Back

Explore Courses Blog Tutorials Interview Questions
0 votes
2 views
in Linux by (6.1k points)

During my research on this, I found the following code on the .sh file of my project to define some path :

PGMPATH=`pwd|sed -e "s#/survey1##" `

What is the meaning of the above line? Reference of PGMPATH is used as below :

LIBS="${LIBS}:${PGMPATH}/edmz-par-api_1.4.jar"

LIBS="${LIBS}:${PGMPATH}/commons-logging.jar"

Kindly tell me how it works as I do not have any clue about this.

1 Answer

0 votes
by (11.7k points)

Linux is the best open-source platform to almost experiment with everything using various commands available.

Here, in your query, these are two commands =pwd and sed -e “s#/survey1##” = and we use these commands together in the pipeline. This means that the input of the second command will be the output of the first command. 

The acronym of pwd is Print Working Directory and prints the current directory. 
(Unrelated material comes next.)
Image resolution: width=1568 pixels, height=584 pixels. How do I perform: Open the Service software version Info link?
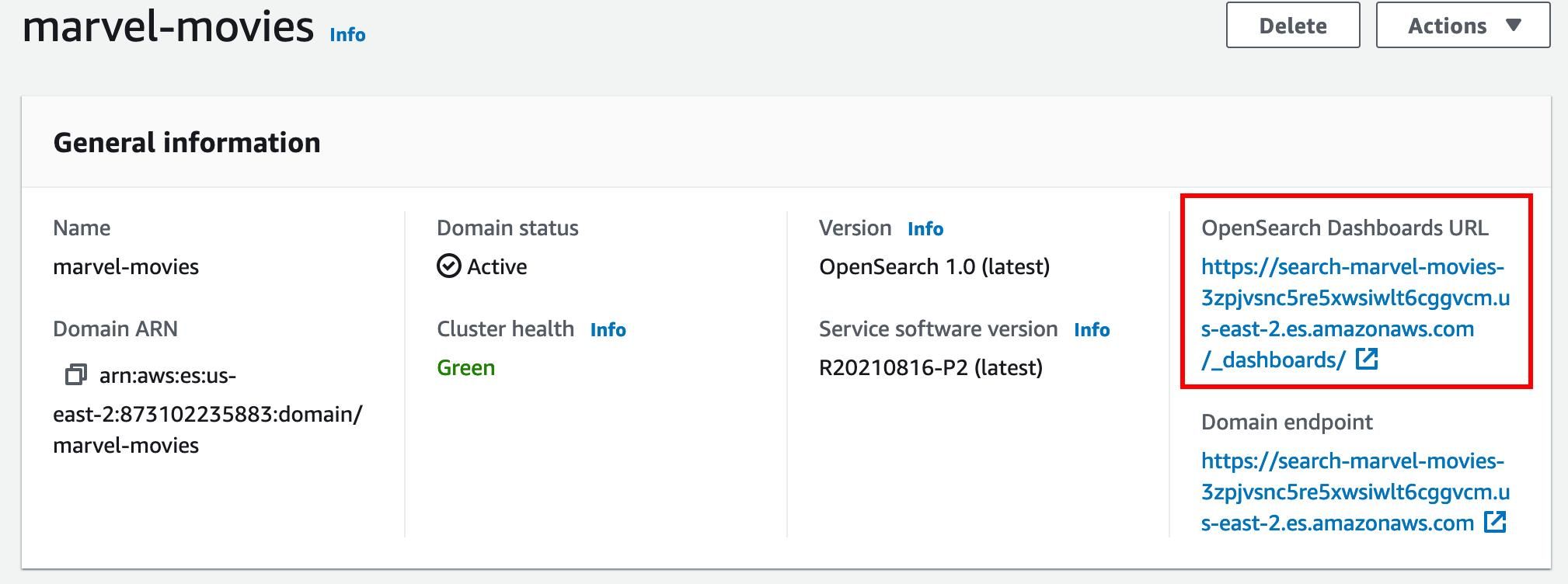[1091, 330]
sed command is actually a completely different programming language with which many simple text-processing commands are done. 

This is the simple sed program here - s#/survey1## - strips the string /survey1 out of its input, and prints the result.

Therefore the end result is that the variable PGMPATH becomes the current directory with /survey1 stripped out of it.

Related questions

0 votes
1 answer
0 votes
1 answer
asked Feb 23, 2021 in Java by rahulnayar01123 (6.1k points)

Browse Categories

...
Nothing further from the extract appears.